What you will do: Copy the following lines word for word, without changing anything.

Data supplied:

= = = =

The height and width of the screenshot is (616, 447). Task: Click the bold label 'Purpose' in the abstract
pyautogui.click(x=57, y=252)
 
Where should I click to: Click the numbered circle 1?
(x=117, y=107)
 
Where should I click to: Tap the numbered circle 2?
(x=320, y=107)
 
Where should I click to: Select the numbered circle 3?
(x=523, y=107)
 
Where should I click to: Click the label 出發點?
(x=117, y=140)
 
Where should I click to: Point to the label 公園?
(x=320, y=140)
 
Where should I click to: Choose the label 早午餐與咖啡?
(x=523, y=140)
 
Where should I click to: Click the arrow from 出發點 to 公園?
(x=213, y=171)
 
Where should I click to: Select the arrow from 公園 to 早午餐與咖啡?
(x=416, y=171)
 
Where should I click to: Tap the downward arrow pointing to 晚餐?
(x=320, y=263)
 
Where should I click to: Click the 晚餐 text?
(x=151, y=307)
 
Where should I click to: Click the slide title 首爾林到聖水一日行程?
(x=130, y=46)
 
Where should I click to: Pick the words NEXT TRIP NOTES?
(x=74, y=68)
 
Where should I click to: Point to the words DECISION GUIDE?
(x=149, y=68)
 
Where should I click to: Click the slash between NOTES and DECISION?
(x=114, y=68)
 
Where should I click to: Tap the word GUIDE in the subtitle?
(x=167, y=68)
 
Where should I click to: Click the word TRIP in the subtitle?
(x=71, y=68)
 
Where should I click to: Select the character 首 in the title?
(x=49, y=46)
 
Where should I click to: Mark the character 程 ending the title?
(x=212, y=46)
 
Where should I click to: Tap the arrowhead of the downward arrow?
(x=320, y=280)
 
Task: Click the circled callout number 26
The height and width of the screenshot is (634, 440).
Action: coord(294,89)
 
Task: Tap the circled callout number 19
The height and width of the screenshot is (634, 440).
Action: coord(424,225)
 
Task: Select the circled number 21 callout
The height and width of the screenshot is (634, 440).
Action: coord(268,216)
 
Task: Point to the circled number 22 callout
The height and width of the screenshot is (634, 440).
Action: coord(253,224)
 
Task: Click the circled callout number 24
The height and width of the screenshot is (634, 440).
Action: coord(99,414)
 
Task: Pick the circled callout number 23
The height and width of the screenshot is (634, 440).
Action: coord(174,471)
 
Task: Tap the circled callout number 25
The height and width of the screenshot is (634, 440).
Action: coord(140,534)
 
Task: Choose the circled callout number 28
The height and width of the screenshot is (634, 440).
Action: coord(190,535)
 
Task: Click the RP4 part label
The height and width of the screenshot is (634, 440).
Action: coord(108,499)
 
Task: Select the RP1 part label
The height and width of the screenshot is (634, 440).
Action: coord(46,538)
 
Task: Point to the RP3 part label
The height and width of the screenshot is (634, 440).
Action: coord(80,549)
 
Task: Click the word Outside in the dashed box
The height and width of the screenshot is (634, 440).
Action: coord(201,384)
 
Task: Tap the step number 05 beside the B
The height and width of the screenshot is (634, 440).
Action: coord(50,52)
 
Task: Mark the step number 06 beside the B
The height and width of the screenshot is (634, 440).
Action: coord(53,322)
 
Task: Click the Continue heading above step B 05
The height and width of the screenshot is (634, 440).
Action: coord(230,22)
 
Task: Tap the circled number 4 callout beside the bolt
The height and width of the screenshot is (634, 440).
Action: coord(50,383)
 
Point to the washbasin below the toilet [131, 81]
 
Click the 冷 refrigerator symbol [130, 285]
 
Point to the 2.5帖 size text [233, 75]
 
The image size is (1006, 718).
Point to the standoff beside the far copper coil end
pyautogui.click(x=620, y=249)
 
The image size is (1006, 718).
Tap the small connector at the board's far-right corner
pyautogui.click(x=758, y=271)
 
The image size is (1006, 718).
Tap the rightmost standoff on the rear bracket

= = = =

Result below:
The height and width of the screenshot is (616, 447). Task: Click the bold label 'Purpose' in the abstract
pyautogui.click(x=57, y=252)
 
Where should I click to: Click the numbered circle 1?
(x=117, y=107)
 
Where should I click to: Tap the numbered circle 2?
(x=320, y=107)
 
Where should I click to: Select the numbered circle 3?
(x=523, y=107)
 
Where should I click to: Click the label 出發點?
(x=117, y=140)
 
Where should I click to: Point to the label 公園?
(x=320, y=140)
 
Where should I click to: Choose the label 早午餐與咖啡?
(x=523, y=140)
 
Where should I click to: Click the arrow from 出發點 to 公園?
(x=213, y=171)
 
Where should I click to: Select the arrow from 公園 to 早午餐與咖啡?
(x=416, y=171)
 
Where should I click to: Tap the downward arrow pointing to 晚餐?
(x=320, y=263)
 
Where should I click to: Click the 晚餐 text?
(x=151, y=307)
 
Where should I click to: Click the slide title 首爾林到聖水一日行程?
(x=130, y=46)
 
Where should I click to: Pick the words NEXT TRIP NOTES?
(x=74, y=68)
 
Where should I click to: Point to the words DECISION GUIDE?
(x=149, y=68)
 
Where should I click to: Click the slash between NOTES and DECISION?
(x=114, y=68)
 
Where should I click to: Tap the word GUIDE in the subtitle?
(x=167, y=68)
 
Where should I click to: Click the word TRIP in the subtitle?
(x=71, y=68)
 
Where should I click to: Select the character 首 in the title?
(x=49, y=46)
 
Where should I click to: Mark the character 程 ending the title?
(x=212, y=46)
 
Where should I click to: Tap the arrowhead of the downward arrow?
(x=320, y=280)
 
Task: Click the circled callout number 26
The height and width of the screenshot is (634, 440).
Action: coord(294,89)
 
Task: Tap the circled callout number 19
The height and width of the screenshot is (634, 440).
Action: coord(424,225)
 
Task: Select the circled number 21 callout
The height and width of the screenshot is (634, 440).
Action: coord(268,216)
 
Task: Point to the circled number 22 callout
The height and width of the screenshot is (634, 440).
Action: coord(253,224)
 
Task: Click the circled callout number 24
The height and width of the screenshot is (634, 440).
Action: coord(99,414)
 
Task: Pick the circled callout number 23
The height and width of the screenshot is (634, 440).
Action: coord(174,471)
 
Task: Tap the circled callout number 25
The height and width of the screenshot is (634, 440).
Action: coord(140,534)
 
Task: Choose the circled callout number 28
The height and width of the screenshot is (634, 440).
Action: coord(190,535)
 
Task: Click the RP4 part label
The height and width of the screenshot is (634, 440).
Action: coord(108,499)
 
Task: Select the RP1 part label
The height and width of the screenshot is (634, 440).
Action: coord(46,538)
 
Task: Point to the RP3 part label
The height and width of the screenshot is (634, 440).
Action: coord(80,549)
 
Task: Click the word Outside in the dashed box
The height and width of the screenshot is (634, 440).
Action: coord(201,384)
 
Task: Tap the step number 05 beside the B
The height and width of the screenshot is (634, 440).
Action: coord(50,52)
 
Task: Mark the step number 06 beside the B
The height and width of the screenshot is (634, 440).
Action: coord(53,322)
 
Task: Click the Continue heading above step B 05
The height and width of the screenshot is (634, 440).
Action: coord(230,22)
 
Task: Tap the circled number 4 callout beside the bolt
The height and width of the screenshot is (634, 440).
Action: coord(50,383)
 
Point to the washbasin below the toilet [131, 81]
 
Click the 冷 refrigerator symbol [130, 285]
 
Point to the 2.5帖 size text [233, 75]
 
The image size is (1006, 718).
Point to the standoff beside the far copper coil end
pyautogui.click(x=620, y=249)
 
The image size is (1006, 718).
Tap the small connector at the board's far-right corner
pyautogui.click(x=758, y=271)
 
The image size is (1006, 718).
Tap the rightmost standoff on the rear bracket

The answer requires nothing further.